== DESCRIPTION OF THE TASK ==
Repeat every line from the line containing "The height and width of the screenshot is (400, 700)." to the end of the data, exactly. Leave the pictures out.

MATERIAL FOR THE TASK START

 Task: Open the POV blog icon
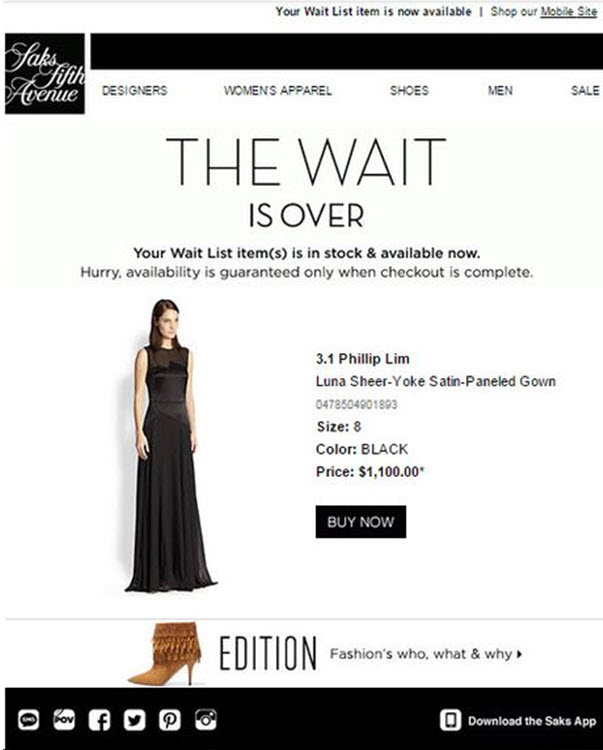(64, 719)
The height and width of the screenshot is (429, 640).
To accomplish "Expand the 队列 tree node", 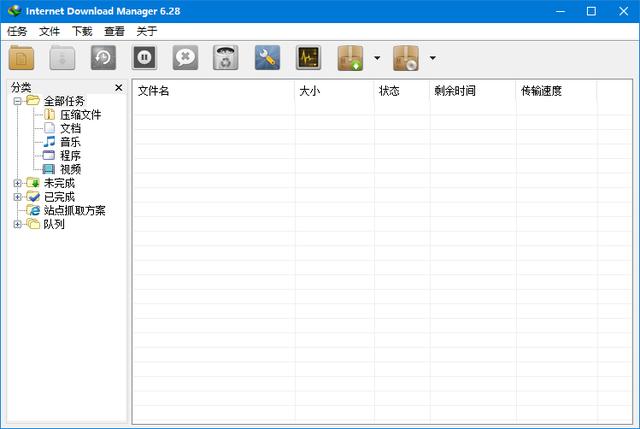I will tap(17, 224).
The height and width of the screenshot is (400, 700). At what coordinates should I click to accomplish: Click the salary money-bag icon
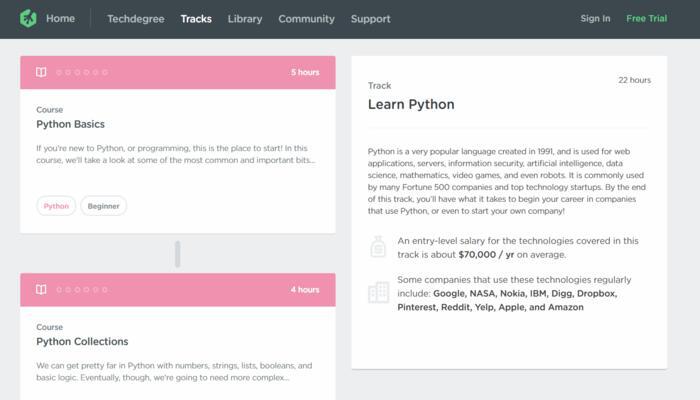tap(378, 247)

MATERIAL FOR THE TASK END

== SOLUTION ==
The height and width of the screenshot is (400, 700). At what coordinates should I click to accomplish: Click the salary money-bag icon
tap(378, 247)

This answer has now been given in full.